BeautifulSoup or Regex

Rothrock42

So I've got to pull some text out of some html pages. The parts are marked like so:

'<!- TERM1_[ ->Html data I want in here<!- ]_TERM1 ->'

And there are 4 or 5 different terms in different areas of the page. I'm very new to all of this so I'm not quite seeing the best way to pull that out. Since the terms aren't valid html tags it looks like BS4 won't help? Use a regular expression and group the part in between?

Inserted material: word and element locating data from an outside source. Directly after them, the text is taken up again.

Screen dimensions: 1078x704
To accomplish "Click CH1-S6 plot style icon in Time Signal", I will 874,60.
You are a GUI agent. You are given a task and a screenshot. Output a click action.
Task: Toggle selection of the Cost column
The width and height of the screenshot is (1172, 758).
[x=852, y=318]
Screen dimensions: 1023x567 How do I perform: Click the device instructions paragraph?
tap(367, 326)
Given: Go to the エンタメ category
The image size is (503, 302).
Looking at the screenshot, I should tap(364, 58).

Any guidance or suggestions would be very helpful. Thanks.

ccc

Off the top of my head (without the benefit of looking at the actual HTML) I would recommend that you use BS4 to grab the strings that you believe will contain your content and then use regex or partition() as your scalpel to grab the exact target text. I am not a regex guru so I always try to use partition() first and then fall back to regex if needed.

BS4 is great for rapidly finding the needle in the HTML haystack. Regex shines at parsing strings.

Rothrock42

@CCC thanks. I'll check out partition() and see if it will do what I want before I move on to regex groups. (I'm totally baffled by regex. The more I use it the less I understand.)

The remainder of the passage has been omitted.